Activity list>
1. In the health plan article, how many Americans received cancellation notices, according to the study in Health Affairs?
2. Reproduce the health plan article word for word from "The Obama administration, which" to "journal Health Affairs.".
3. Pick up the health plan article after its final sentence and continue writing it.

Reading passage>

(Bloomberg) — Americans who kept their health plans that didn’t comply with Patient Protection and Affordable Care Act (PPACA) requirements will be able to renew those policies for two more years, according to a person familiar with the matter.
The Obama administration, which has been deliberating the issue since November, is expected to announce today the extension of the health plans, said the person, who asked not to be identified because the decision wasn’t yet public.
Insurers sent letters to policyholders canceling the health plans as the new government exchanges opened Oct. 1. The letters caused a political headache for President Barack Obama, who had promised during the debate on the Patient Protection and Affordable Care Act that people who liked their health plans wouldn’t have to change them. About 2.6 million Americans received the cancellation notices, according to a study published March 3 by the journal Health Affairs.
“It’s clearly been a damaging gaffe that the president doesn’t want to hang around the neck of fellow Democrats this fall,” John Gorman, the executive chairman of Gorman Health Group, a Washington consulting firm, said in a phone interview.
Amid the growing criticism, Obama announced Nov. 14 that state insurance commissioners could allow insurers to extend policies that didn’t comply with the law. Insurance company executives have said they expected the White House would allow renewal of the plans, which don’t comply with rules such as offering coverage for maternity care or limiting out-of-pocket spending.
The Standard & Poor’s Supercomposite Managed Health Care Index of 10 companies fell less than 1 percent at 10:58 a.m. in contrast to a gain in the broader S&P 500 Index. Allowing people to renew old health plans may mean that some young and healthy Americans won’t have to sign up for plans in the Affordable Care Act’s exchanges, leaving a sicker and older population of customers.
“Exchange enrollment will be lower than expected,” Brian Wright, an analyst with Monness, Crespi, Hardt & Co. Inc. in New York said by email.
The extension affected only a small slice of the U.S. insurance market, people who bought individual health plans for themselves and their families rather than receiving coverage through a company’s group plan or a government program such as Medicare. The Kaiser Family Foundation estimated the plans covered about 5 percent of Americans.

Data listing>
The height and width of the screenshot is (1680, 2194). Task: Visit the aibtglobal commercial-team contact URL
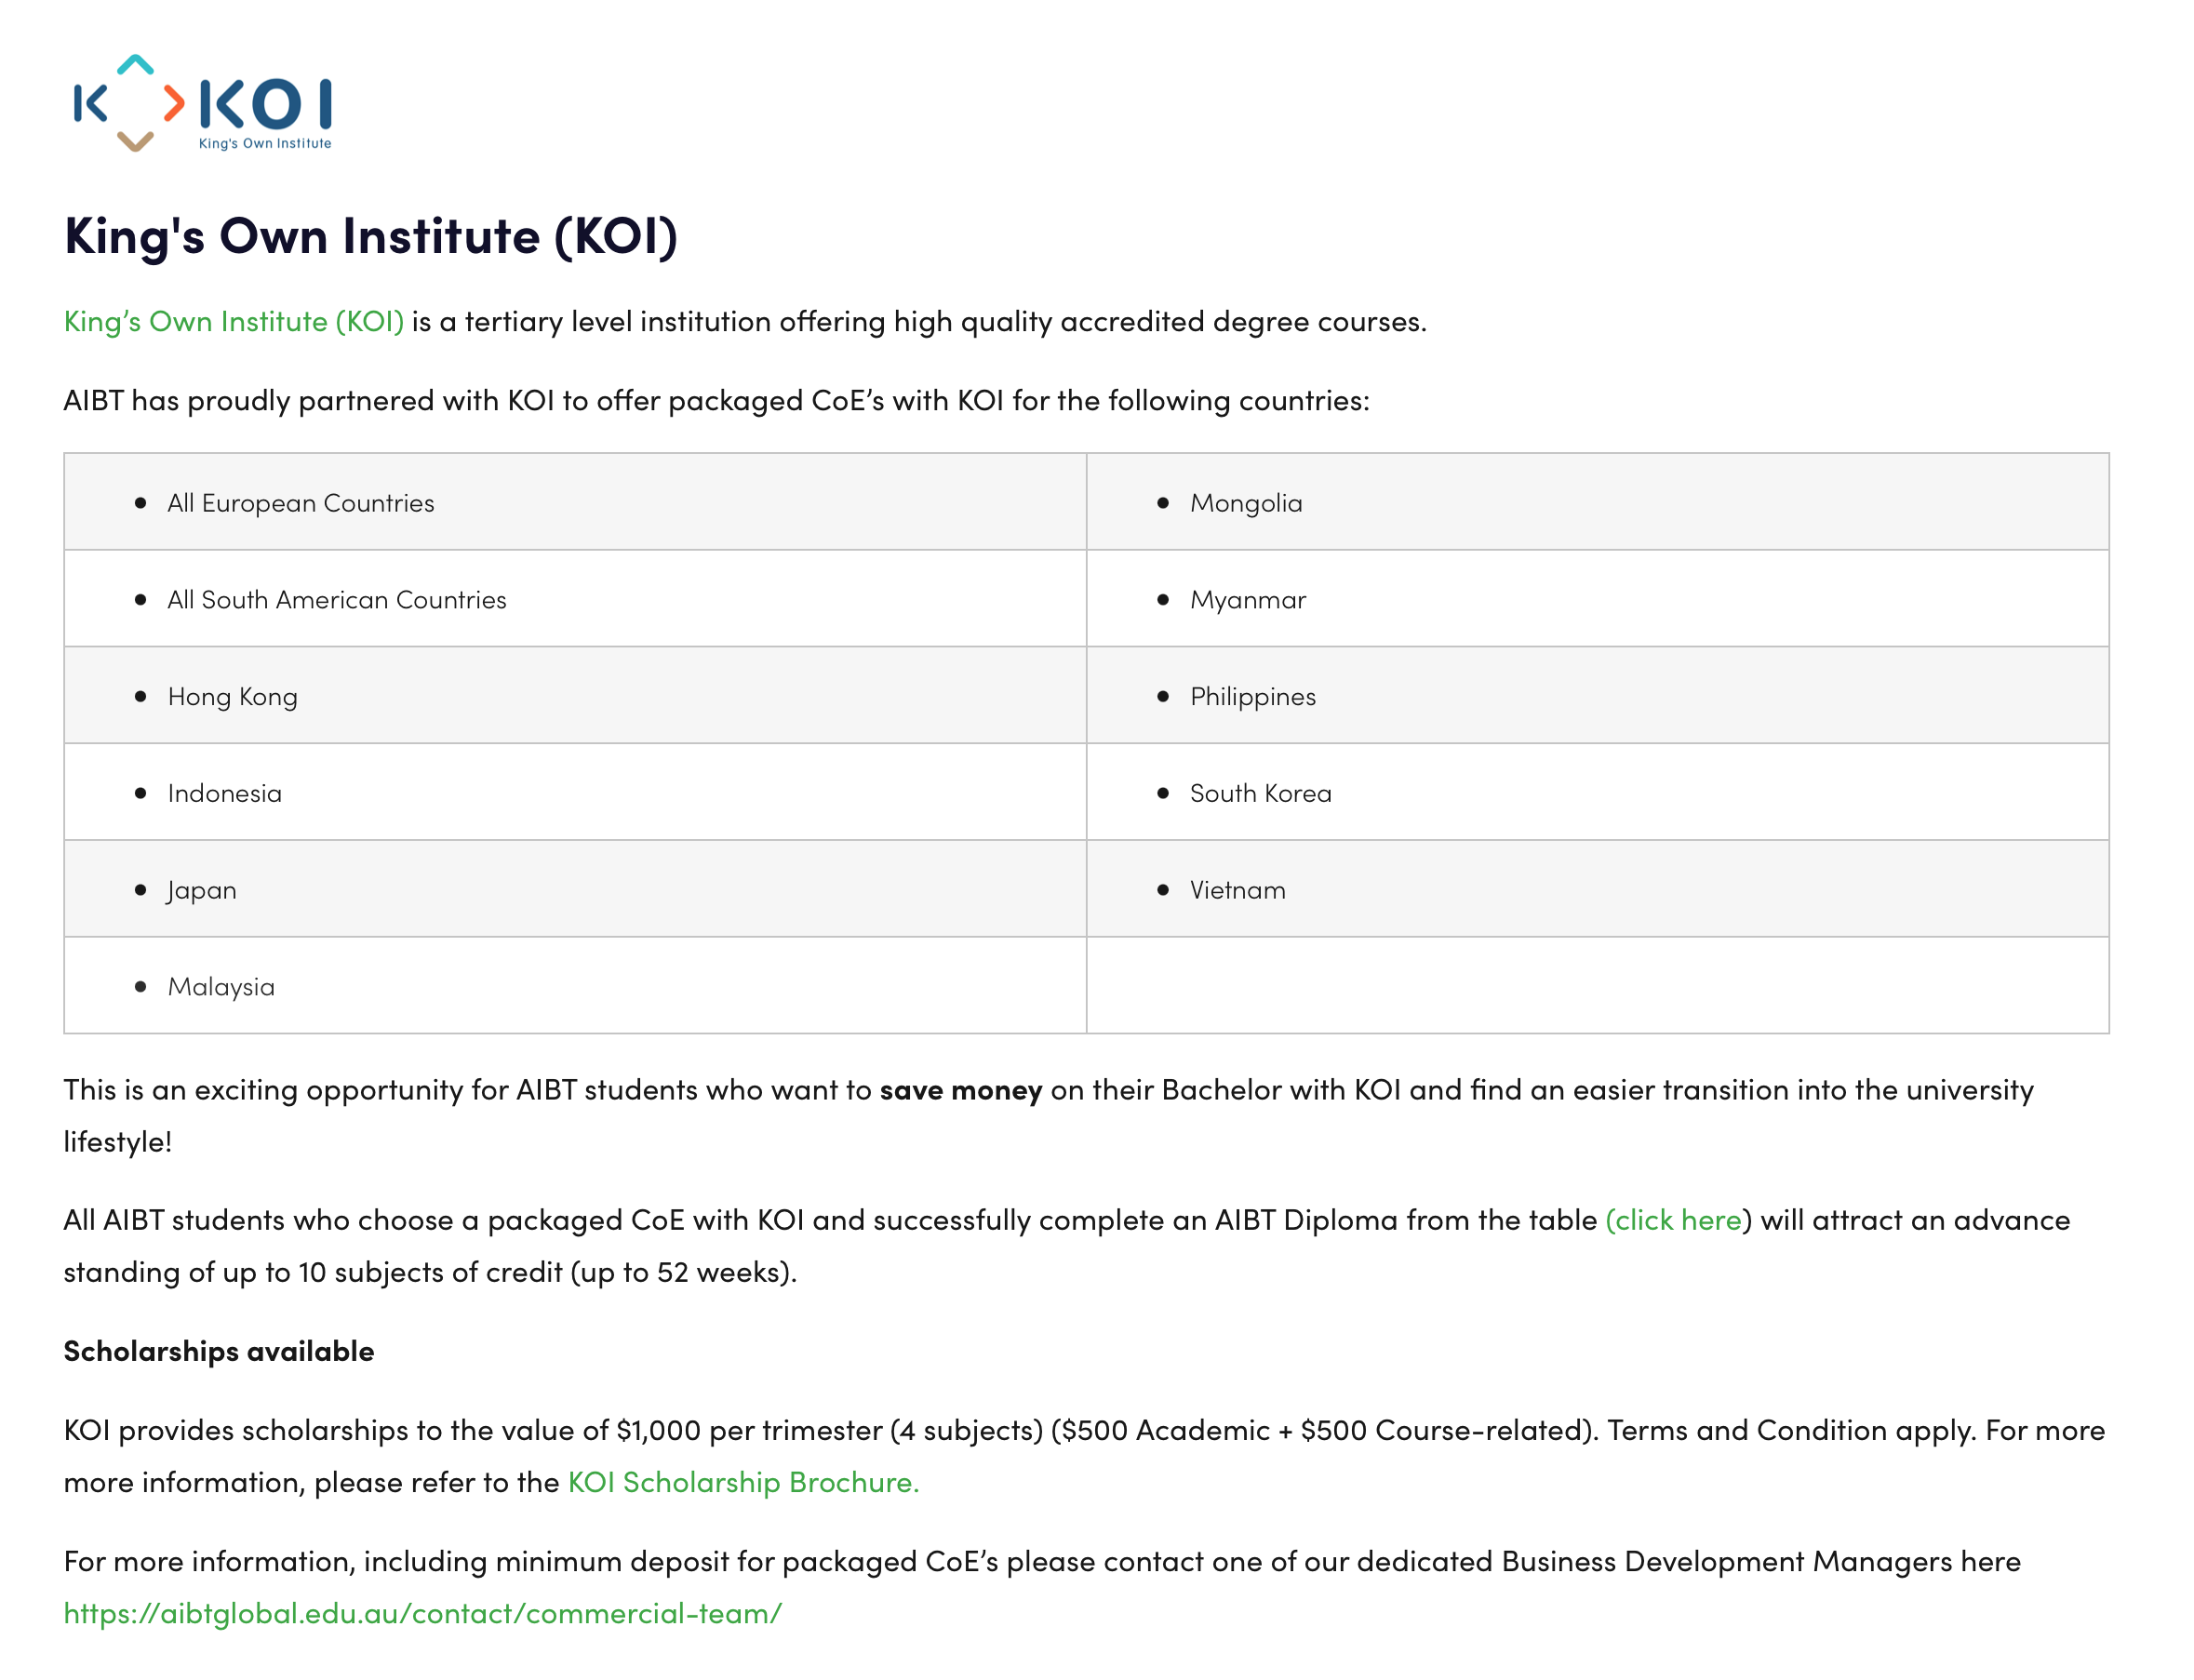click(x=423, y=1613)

* * *

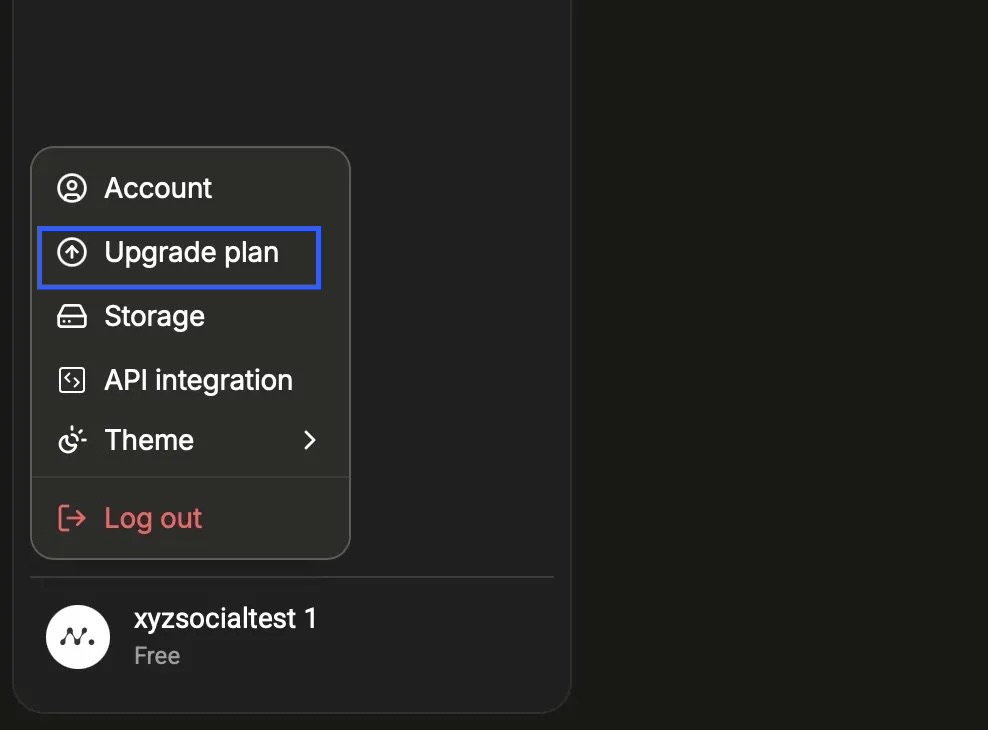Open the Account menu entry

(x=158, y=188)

Answers to the exercise>
1. About 2.6 million.

2.
The Obama administration, which has been deliberating the issue since November, is expected to announce today the extension of the health plans, said the person, who asked not to be identified because the decision wasn’t yet public.
Insurers sent letters to policyholders canceling the health plans as the new government exchanges opened Oct. 1. The letters caused a political headache for President Barack Obama, who had promised during the debate on the Patient Protection and Affordable Care Act that people who liked their health plans wouldn’t have to change them. About 2.6 million Americans received the cancellation notices, according to a study published March 3 by the journal Health Affairs.

3.
“The administration has committed to doing all we can to smooth the transition for hard-working Americans,” Joanne Peters, a spokeswoman for the U.S. Health and Human Services Department, said yesterday in an e-mail. “We’ve taken steps already and are continuing to look at options. HHS said in November that we would consider extending the option for Americans to renew old plans beyond this year and we will provide final guidance on this issue soon.”
While allowing the old plans to be renewed may benefit Obama and his fellow Democrats politically, the policy carries drawbacks.
About 4 million Americans so far have signed up for new coverage in insurance exchanges established by the health-care law. Insurers participating in the exchanges aren’t allowed to refuse coverage to sick people or charge them more than healthy customers. For that reason, companies need many young and healthy Americans to buy plans from the exchanges to balance the cost of covering sick people and avoid premium increases.
People who stayed on old plans, which don’t carry the Affordable Care Act’s consumer protections, are believed to be younger and healthier in general than people on exchange plans. The insurer Humana Inc. said in January that its exchange customers would be sicker and older than it expected in part because Obama allowed renewals of old plans.
Allowing the plans to be renewed “is sort of anathema to the rest of Obamacare,” Gorman said. At least 28 states allowed plans to be extended under Obama’s policy, according to the Commonwealth Fund, a New York foundation that studies health policies.